Chez Pop Translation, nous sommes confrontés chaque jour à l’écart entre les attentes de nos clients et la réalité du terrain. L’IA a fait naître l’idée qu’en l’utilisant, on pouvait obtenir un résultat rapide et à moindre coût. Et c’est vrai… dans certaines situations.
Lorsqu’il s’agit d’un usage personnel, l’expérience est bluffante : en un clic, je peux échanger en néerlandais sur Airbnb pour réserver mon week-end à Amsterdam sans connaître un mot de la langue. Mais dans un cadre professionnel, où l’exigence de qualité est primordiale, la question se pose différemment : peut-on réellement se fier à une IA pour produire un contenu irréprochable ? D’autant plus lorsqu’il s’agit de doublage en voix de synthèse, un domaine où l’IA peine particulièrement, car il repose avant tout sur l’expression et l’émotion humaines.

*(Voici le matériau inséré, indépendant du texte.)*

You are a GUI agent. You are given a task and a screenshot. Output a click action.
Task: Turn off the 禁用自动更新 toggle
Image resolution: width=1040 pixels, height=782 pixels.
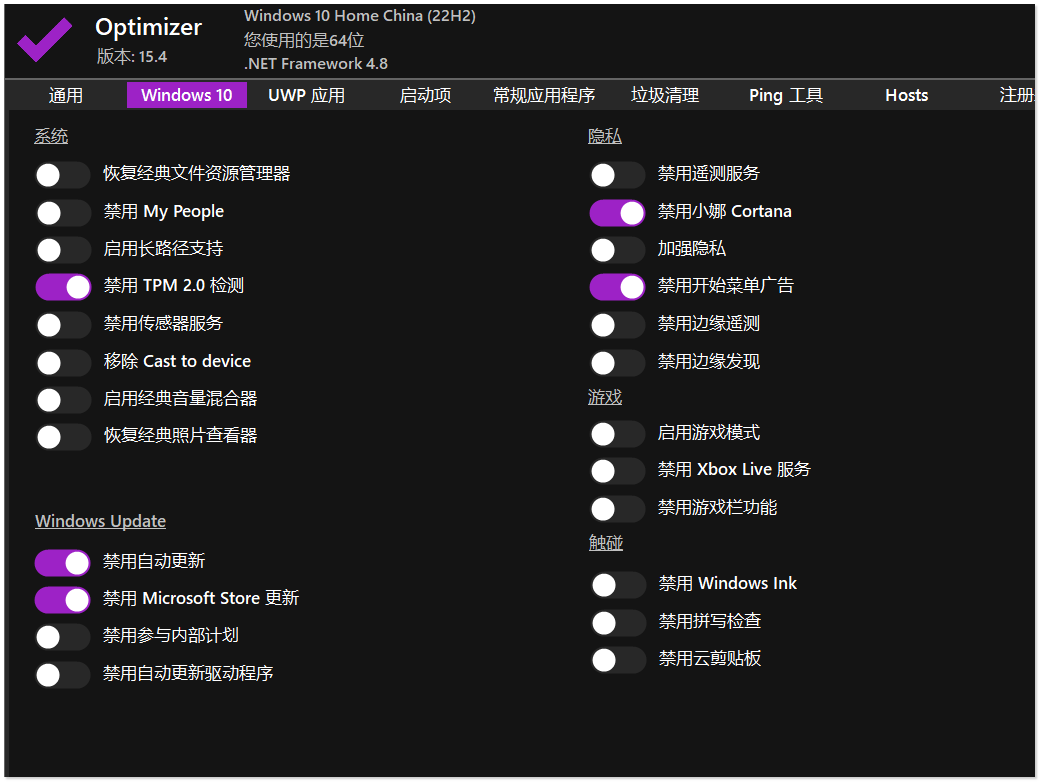(63, 562)
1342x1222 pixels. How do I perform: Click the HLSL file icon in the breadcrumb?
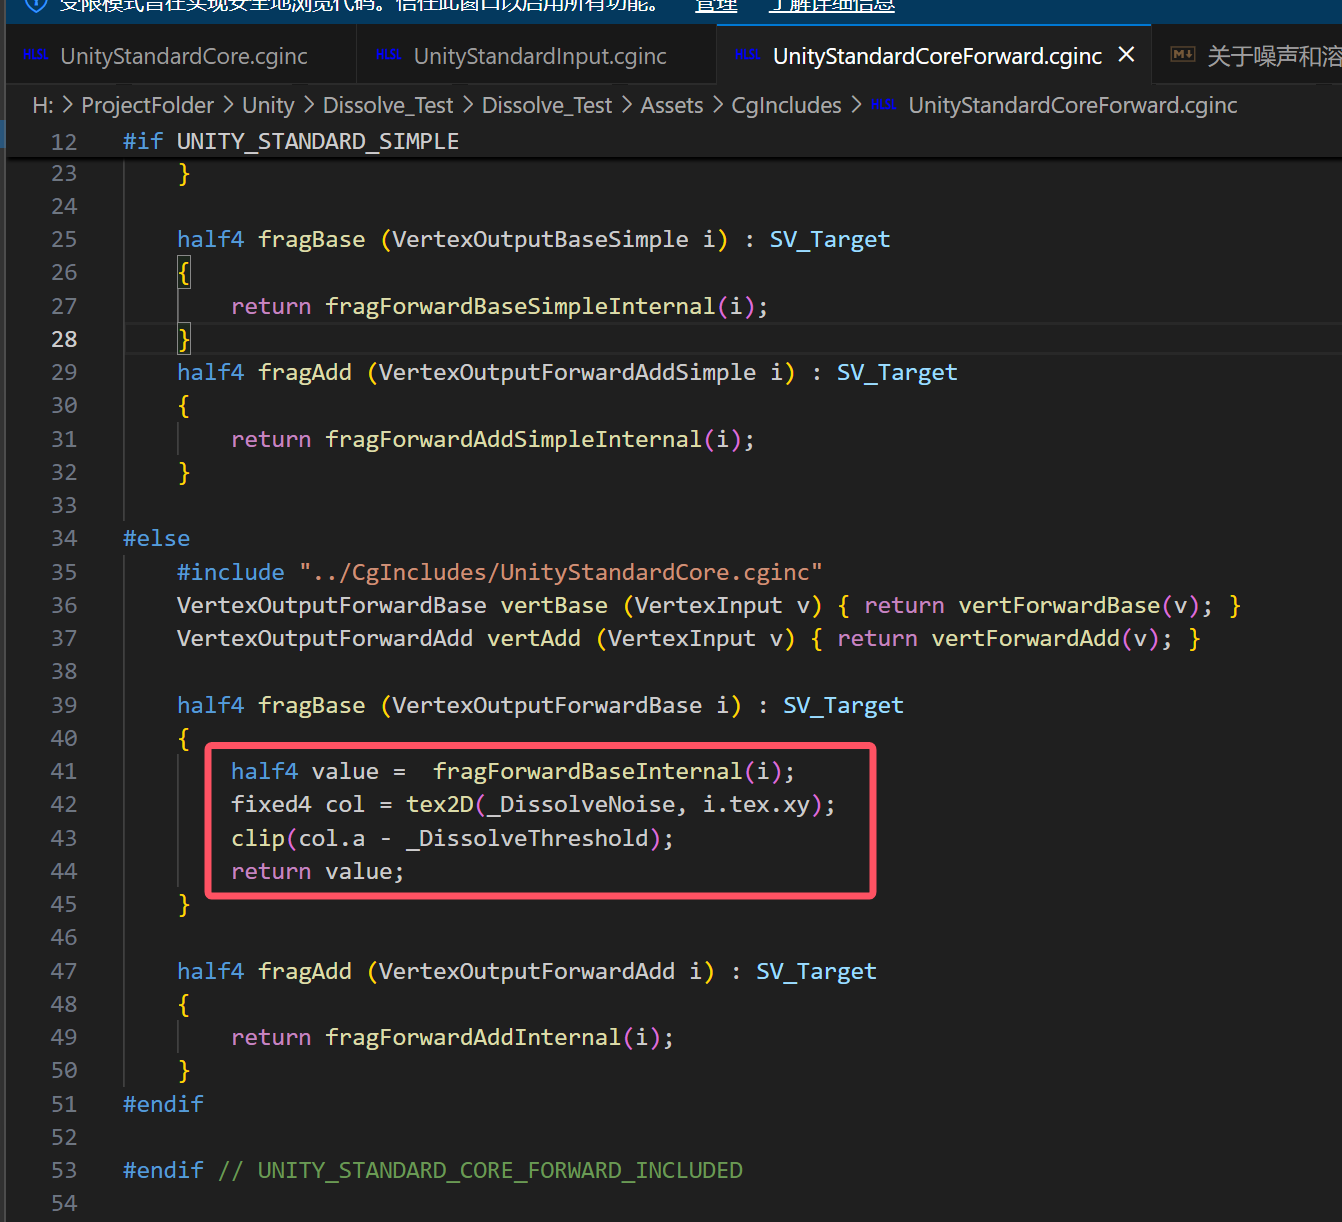click(883, 105)
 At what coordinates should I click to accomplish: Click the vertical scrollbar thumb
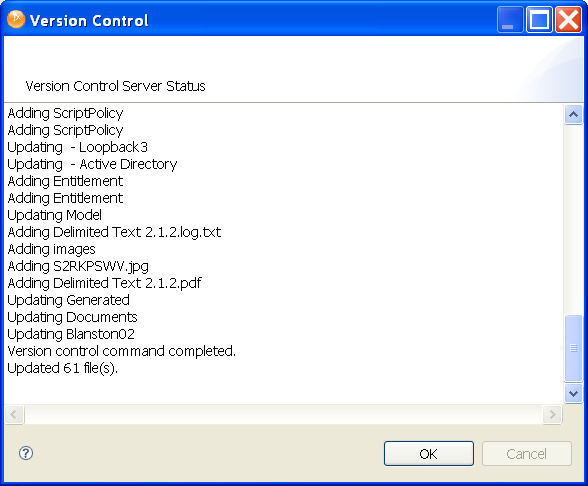(x=573, y=348)
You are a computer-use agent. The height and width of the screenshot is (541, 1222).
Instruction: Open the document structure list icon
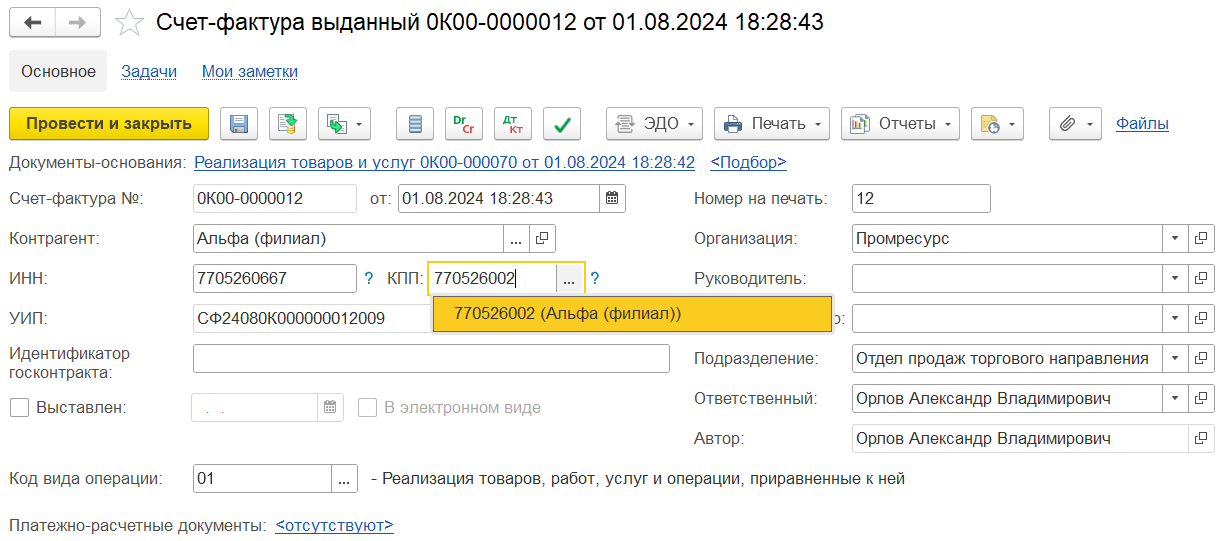click(415, 124)
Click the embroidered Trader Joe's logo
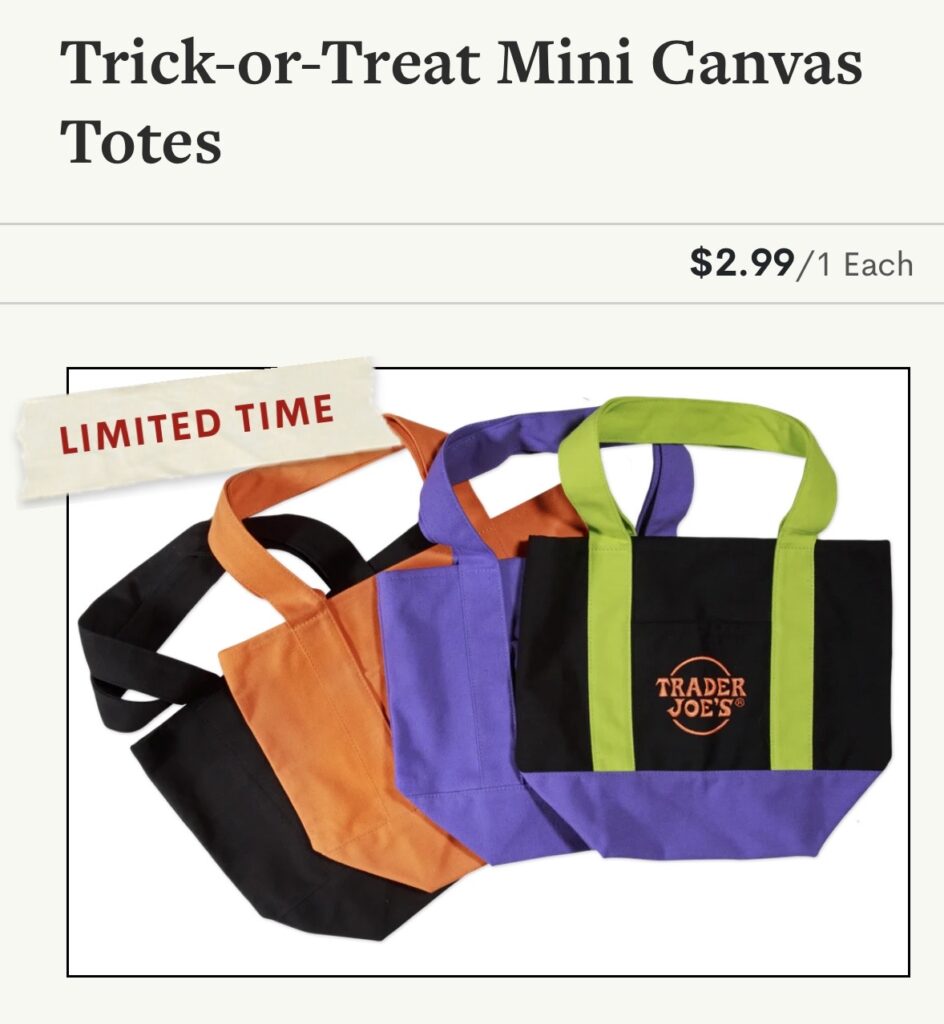944x1024 pixels. (702, 697)
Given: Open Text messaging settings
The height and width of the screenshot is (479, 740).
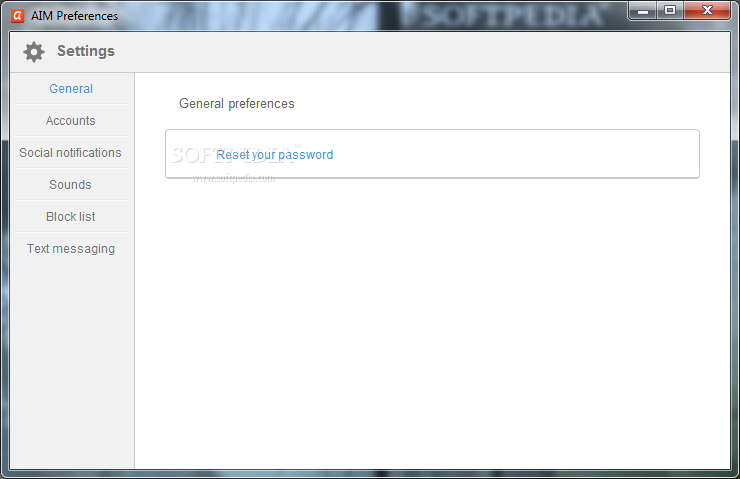Looking at the screenshot, I should point(71,249).
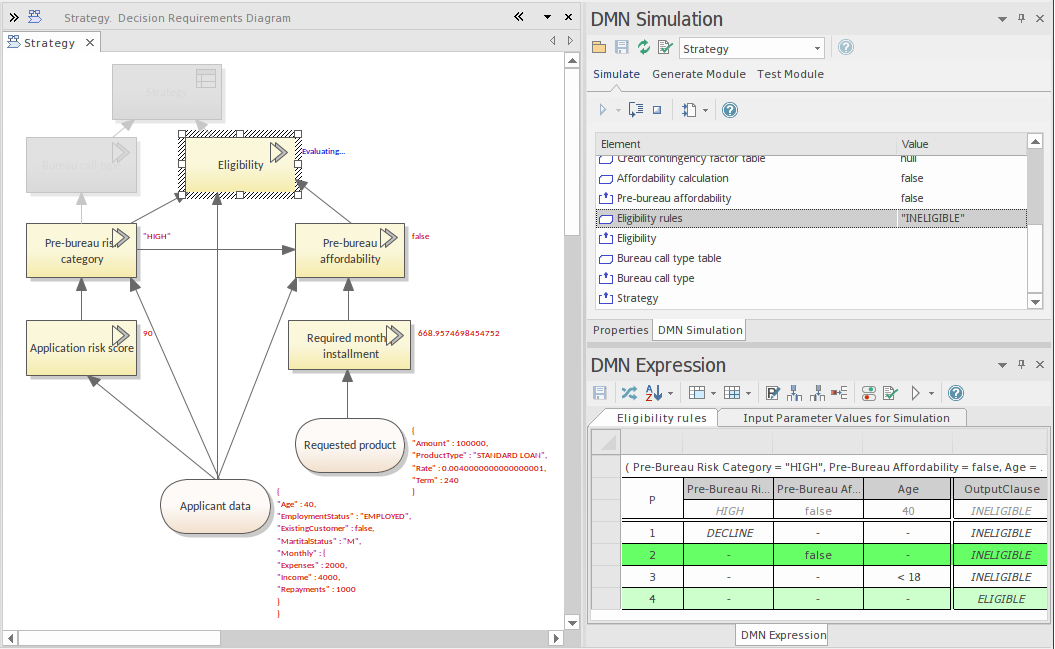This screenshot has width=1055, height=649.
Task: Click the edit pencil icon in DMN Expression
Action: [773, 394]
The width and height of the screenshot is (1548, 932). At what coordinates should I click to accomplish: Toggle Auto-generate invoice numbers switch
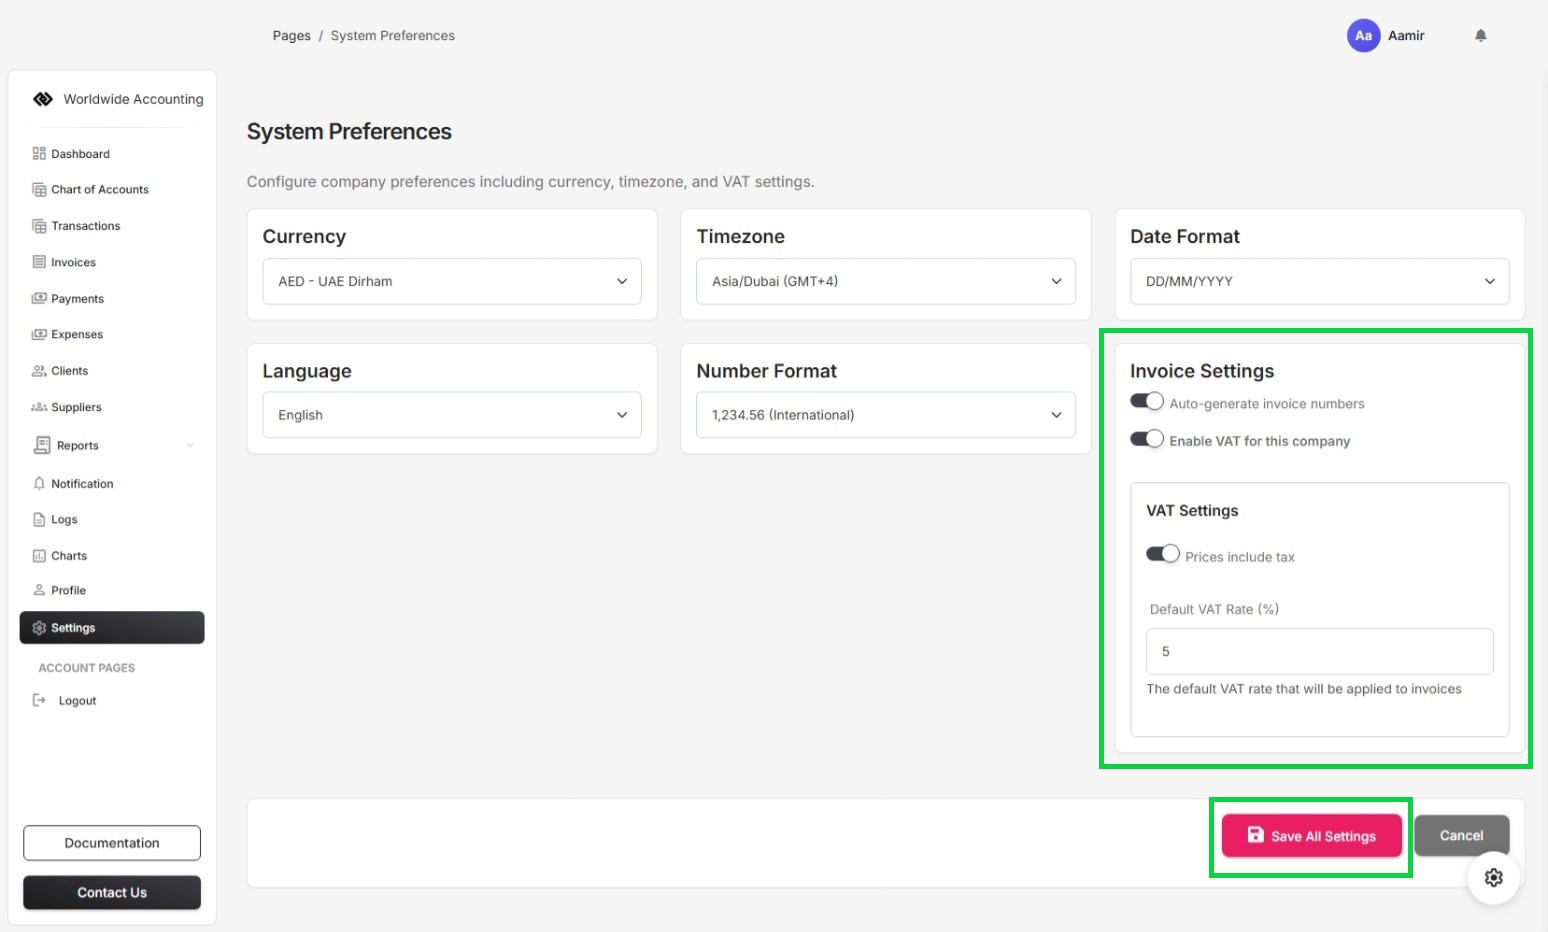tap(1147, 402)
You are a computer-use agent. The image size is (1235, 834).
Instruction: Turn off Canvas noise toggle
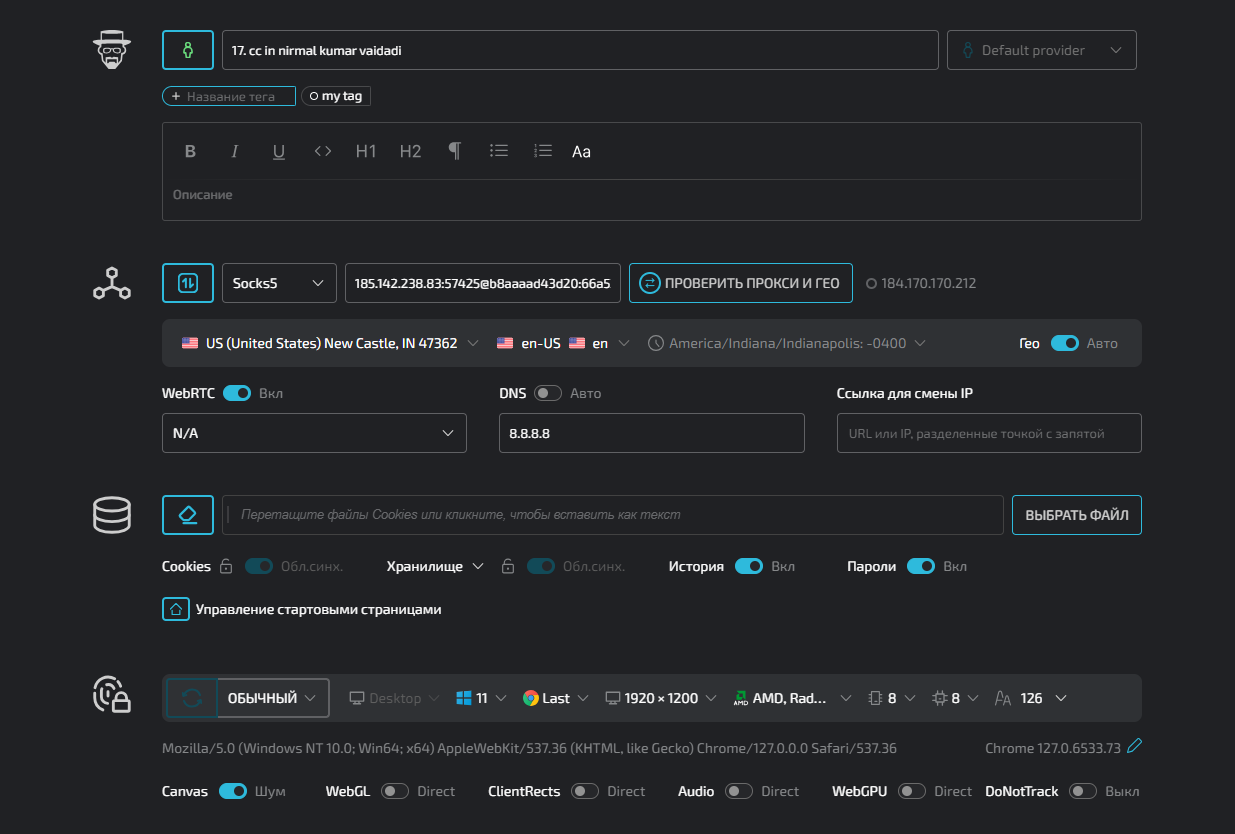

Il existe bien sûr des usages IA optimisés, où tout semble fonctionner parfaitement. Par exemple, dans les projets de doublage de conférenciers, enregistrés dans des conditions optimales, l’IA parvient à restaurer une prononciation impeccable sur des langues bien maîtrisées, dans des combinaisons linguistiques standards (anglais > français). Dans ce cas, tout roule : l’économie attendue est bien au rendez-vous. On produit plus vite, le contrôle qualité devient une simple formalité, et l’ensemble coûte moins cher.
Mais qu’en est-il des cas plus complexes, et ils sont nombreux ?
Dès que l’on sort des usages classiques, les limites apparaissent. L’IA peut produire une langue froide, fonctionnelle, et dénuée de nuances et d’émotions. Les subtilités culturelles, les jeux de mots, les tonalités adaptées au contexte sont souvent sacrifiés au profit d’une exactitude superficielle. Dans le doublage, la voix de synthèse peut sembler fluide, mais elle peine à transmettre une véritable intention, une émotion crédible.
Et les bizarreries ne manquent pas. Prenons l’exemple d’un nom propre européen que l’on demande à une voix asiatique de prononcer : l’IA trébuche, hésite, invente une sonorité qui n’existe pas, rendant le résultat totalement artificiel. Autre cas, celui d’un anglicisme prononcé par une voix française, où l’on obtient un irrésistible effet Inspecteur Clouseau – les amateurs de Peter Sellers apprécieront. Quant aux langues plus rares ou dites exotiques, elles pâtissent souvent de bibliothèques vocales limitées, produisant des intonations robotiques ou des phrases hachées, loin d’un rendu naturel.
Face à ces approximations, il devient évident que l’humain reste indispensable, non seulement pour corriger, mais aussi pour redonner du relief, du naturel et de la crédibilité aux contenus produits.
C’est à ce moment-là que le ou la comédien/ne refait surface, car en quelques prises, il ou elle donne vie et naturel à l’ensemble. Et cela peut se faire très rapidement avec quelques directives précises.
Attention, il ne s’agit pas de dire « Plus jamais l’IA » ou « L’IA démission, retour aux comédiens ! ». La vraie question est de savoir quand l’IA est un véritable atout et quand elle risque, au contraire, de nous faire perdre du temps en post-production à tenter de corriger l’irréparable.
Tout est une question de bon usage et de discernement. Seule une évaluation préalable du projet par un professionnel humain, combinée à un contrôle qualité rigoureux, permet de garantir un travail véritablement professionnel, sans prendre le risque de jouer aux apprentis sorciers.